Upon the completion of the pilot bore, a cutting head known as a reamer is attached to the end of the steel rods. The required reamer dimension is used to accommodate the final pipeline product that is going to be pulled into the bore hole. A general rule of thumb for the final bore diameter is 1.5 times the Outside Diameter (OD) of the pipe to be installed.
When the reamer is attached on the exit side of the drill – known as a back ream – the reamer is pulled back whilst rotating through the existing pilot to enlarge the bore hole. In certain ground conditions, for example rock, a forward reaming process can be adopted. In this case the reamer is attached to the drill rods on the entry side and rotated to the rock face. For larger diameters, whether forward or backward reaming, the hole is increased in size in stages. These stages vary in size depending on the ground conditions.
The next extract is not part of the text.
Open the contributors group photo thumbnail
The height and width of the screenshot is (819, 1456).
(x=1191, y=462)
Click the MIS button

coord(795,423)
The diameters achieved by backward reaming are also much larger than those that can be achieved by forward reaming.
Types of reamers are:
- Stepped reamers – step by step pyramid-shaped, only suited for light soils.
- Conical/Fluted reamers – most common form of Horizontal Directional Drilling (HDD) reamer
- Blade-type reamers – light reamers for loosely packed soils; arch-shaped blades carry various cutting elements.
- Fly cutters – reamers with braces or spokes carrying an outside cutting crest for light, loose soils, also those sensitive to settling.
- Reamers with elements of a blade – for very light, non-bearing soils.
- Barrel reamers – barrel-shaped reamers, with conical closings, edged with chisels on the front conical surface; often armoured with protective welds; for producing wide upsizing diameters.
- Removable blade reamers – basic construction with canted, self-blocking removable plates with cutting edges; optimised to loosen and excavate most common types of soil.
- Hole openers – equipped with a bearing shaft that is protected by tungsten carbide elements (TCIs) and arranged on the round chisel in an axially symmetrical line-up, partially staggered.